I paused, waiting for his response, but he continued to sit in his chair, quietly bobbing his leg up and down. There was a tiny part of me that wanted more than anything to see my father. Even though he had tried to kill me after taking my mother’s life there was still a piece of me that saw him as the loving daddy figure he was before losing Nicolai. That part of me wanted to run into his arms and tell him that I forgave him. I know that he was no longer in control of his actions that day but it didn’t make the fact that he put a bullet in my mother’s head and with fail attempted to damn me with that same fate any less true.

“Why are they moving him?”

“Well, the hospital is pretty overcrowded and the doctors seem to think that he is well enough to be let into general population. It is my understanding that he has been doing really well the last couple of years and wishes to have a job. There is a volunteer group that comes in once a week and teaches the patients cooking skills. He has taken a good liking to it and has been offered a mess hall position as a cook.”

“Hm.” That was no surprise to me. As a child my father was always whipping up something in the kitchen and he always manned the campfire roasts whenever we went camping or fishing. I admired my father’s ability to make intricate meals like fish pie, stew and brownies over a hot fire.

My mother’s idea of camp food was canned beans and burnt hot dogs. She was a wonderful mother but she never could get the hang of cooking. My father had told us that the first meal she ever made him was scrambled eggs and toast.
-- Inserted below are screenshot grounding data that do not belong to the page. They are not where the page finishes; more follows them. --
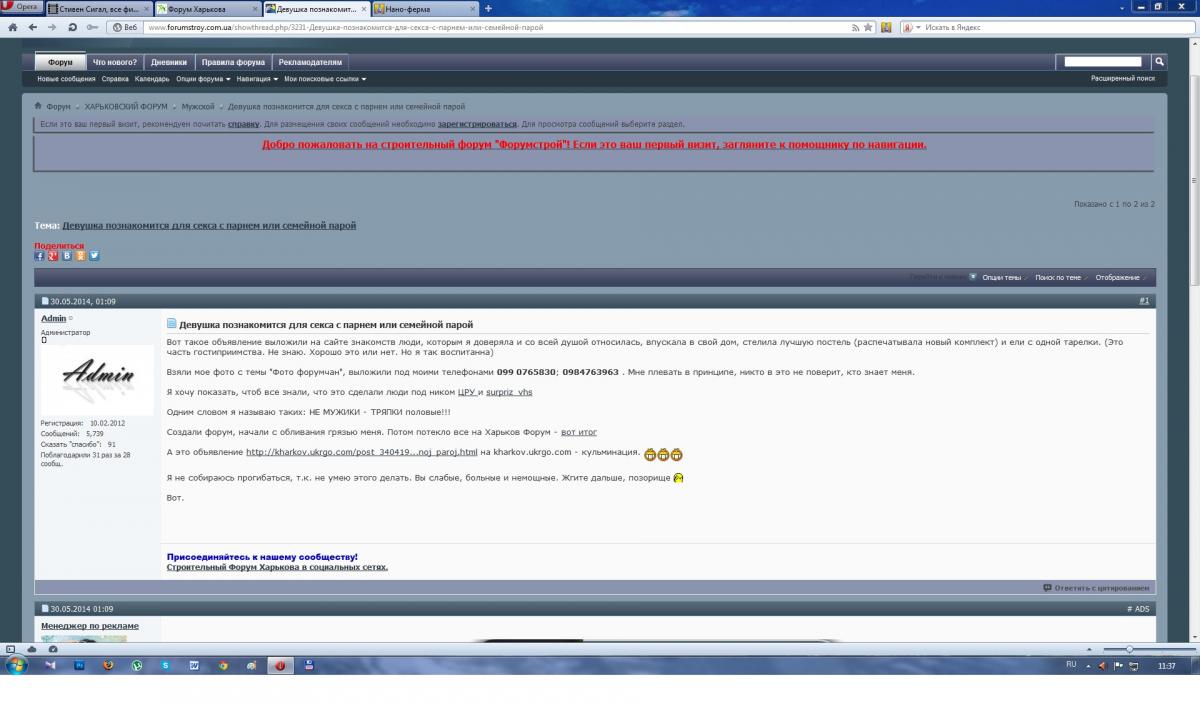Share the thread via the Twitter icon

pyautogui.click(x=95, y=256)
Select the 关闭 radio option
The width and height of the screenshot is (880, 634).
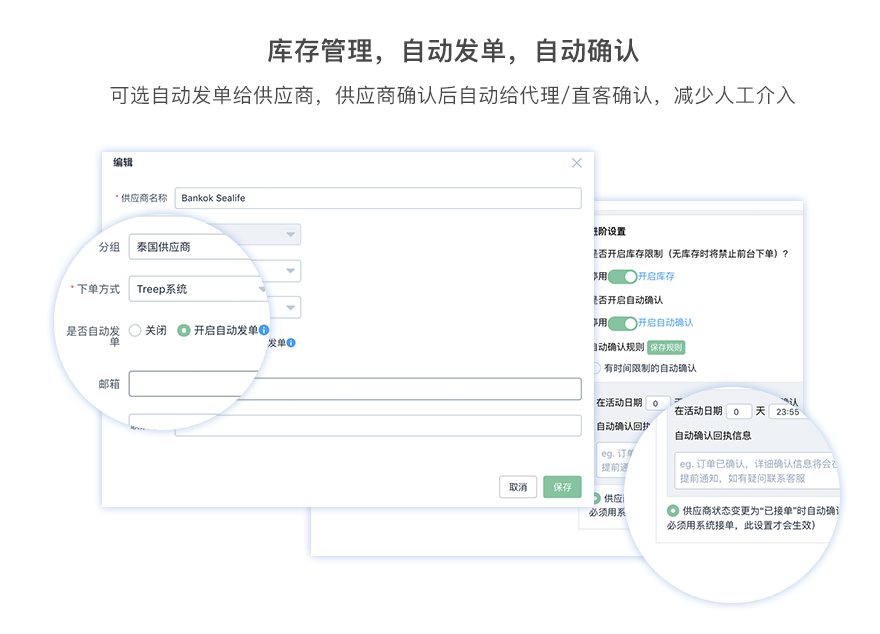tap(135, 330)
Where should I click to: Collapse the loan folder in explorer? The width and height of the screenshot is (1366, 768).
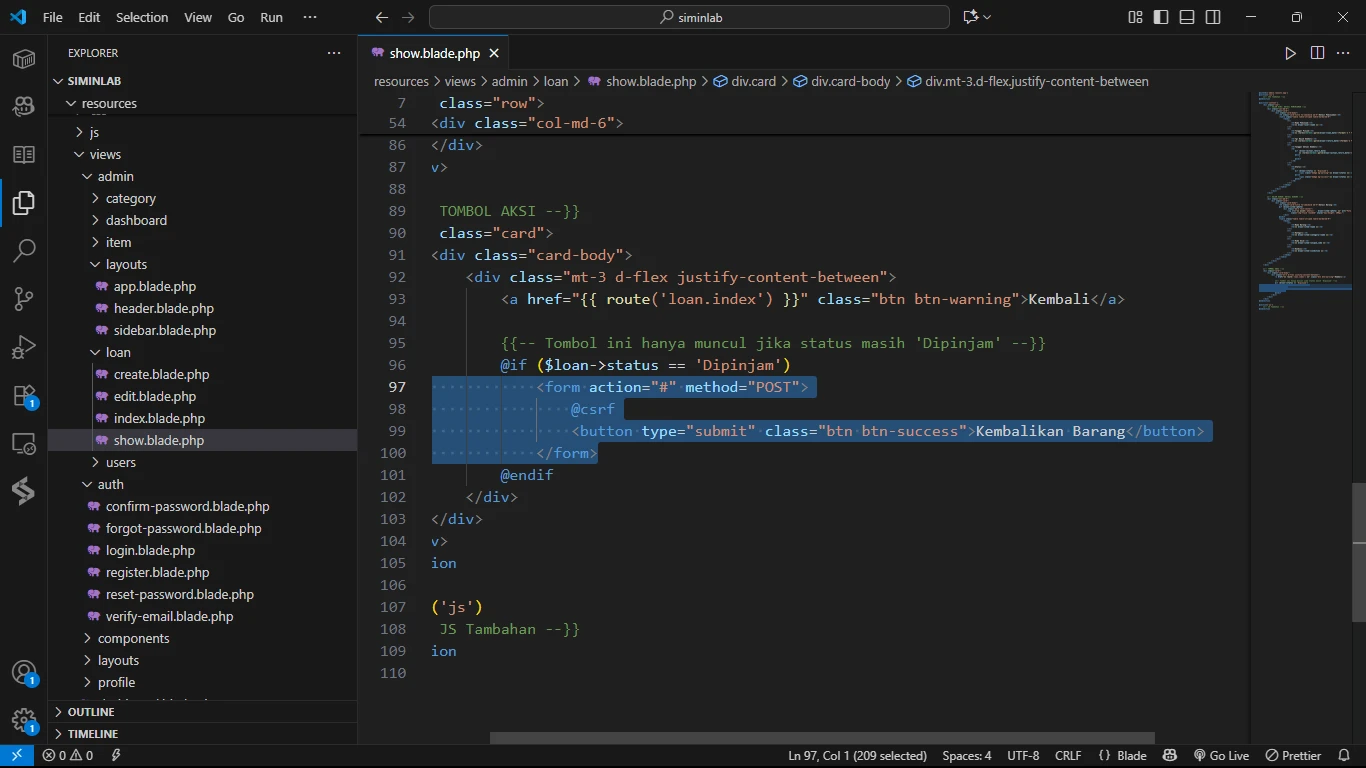118,352
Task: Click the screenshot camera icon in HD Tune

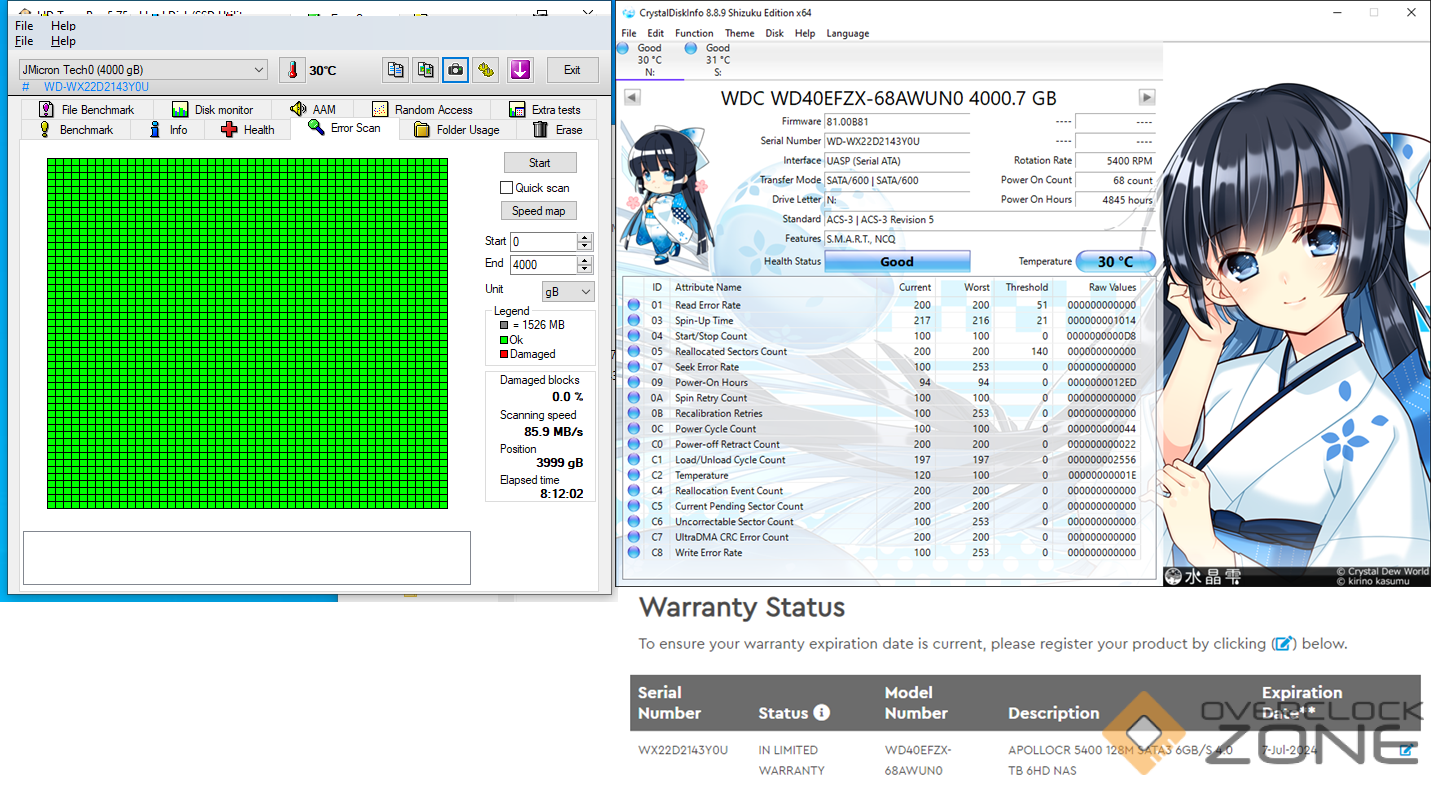Action: click(x=455, y=70)
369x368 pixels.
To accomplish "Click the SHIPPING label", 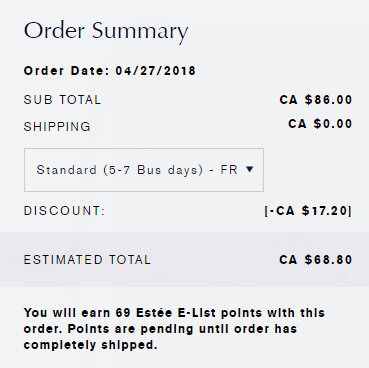I will [x=57, y=126].
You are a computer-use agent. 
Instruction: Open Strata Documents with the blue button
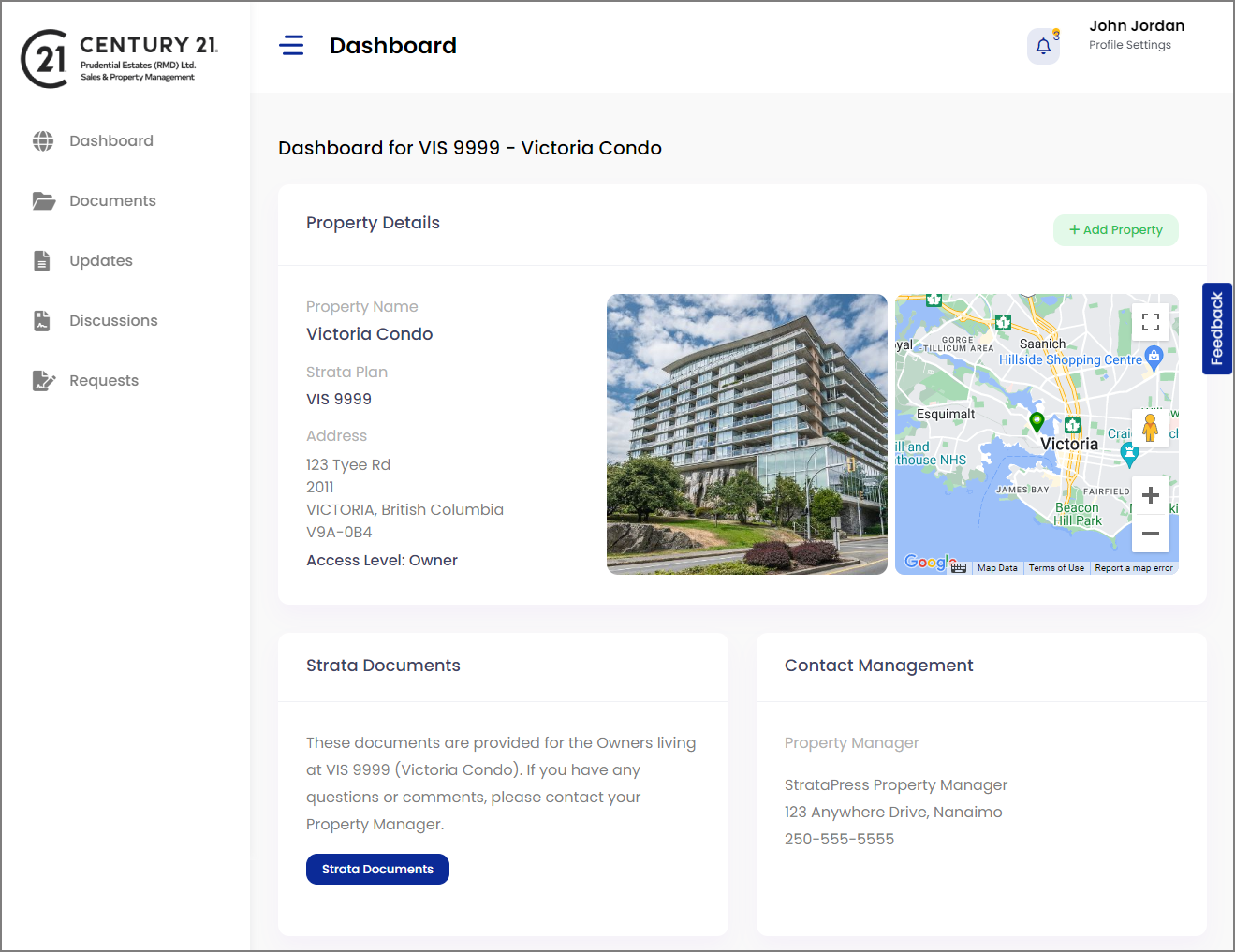click(377, 869)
She burned the toast and the eggs tasted like salt but because he loved her enough to spare her feelings he ate every bite as if it were the best meal he had ever eaten. It was something they had laughed about after fifteen years of marriage.

I used to love watching my parents together. They had a tendency to speak without words instead conveying their needs with a simple glance or touch. It was hard not to admire the love they had for one another and until the day my mother was murdered I held onto that particular idea of love. I was sure their love could overcome anything, which is one of the reasons why I did not burden them with the pain of my own heart. I kept hoping they would piece each other back together again like they had done so many times before. I guess losing a child consumes you to the point that you don’t even want to anymore.